— START OF DATA SECTION —

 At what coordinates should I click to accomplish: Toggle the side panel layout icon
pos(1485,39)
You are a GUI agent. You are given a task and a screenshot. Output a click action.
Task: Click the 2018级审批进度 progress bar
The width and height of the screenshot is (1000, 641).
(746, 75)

— END OF DATA SECTION —

- _BRIEF_
Reproduce the data above word for word, leaving nothing out.

- _SOLUTION FOR THIS TASK_
 At what coordinates should I click to accomplish: Toggle the side panel layout icon
pos(1485,39)
You are a GUI agent. You are given a task and a screenshot. Output a click action.
Task: Click the 2018级审批进度 progress bar
The width and height of the screenshot is (1000, 641).
(746, 75)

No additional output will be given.